(Questions to answer)
- a) Answer these questions from the passage on J. K. Rowling's political views:
(i) Which party did Rowling support under Gordon Brown?
(ii) In what year was the Scottish independence referendum that she opposed?
(iii) Since when has she publicly voiced her opinions on transgender people?
- b) Name every party leader mentioned in the passage on J. K. Rowling's political views.
- c) From the passage on J. K. Rowling's political views, reproduce word for word the part starting at "Since late 2019, Rowling" and ending at "from other feminists.".

(Extract to read)

British author J. K. Rowling, writer of Harry Potter and other Wizarding World works, has garnered attention for her support of the Labour Party under Gordon Brown and her criticism of the party under Jeremy Corbyn, as well as her opposition to the Republican Party under Donald Trump. She opposed Scottish independence in a 2014 referendum and Brexit during the 2016 referendum to leave the European Union.

Since late 2019, Rowling has publicly voiced her opinions on transgender people and related civil rights. These views have been criticised as transphobic by some LGBT rights organisations and some feminists, but have received support from other feminists.

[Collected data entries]
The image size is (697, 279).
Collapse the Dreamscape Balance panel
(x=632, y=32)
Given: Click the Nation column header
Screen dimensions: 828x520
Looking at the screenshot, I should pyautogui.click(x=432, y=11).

(Solutions to the exercise)
- a)
(i) The Labour Party
(ii) 2014
(iii) Since late 2019

- b) Gordon Brown, Jeremy Corbyn, Donald Trump

- c)
Since late 2019, Rowling has publicly voiced her opinions on transgender people and related civil rights. These views have been criticised as transphobic by some LGBT rights organisations and some feminists, but have received support from other feminists.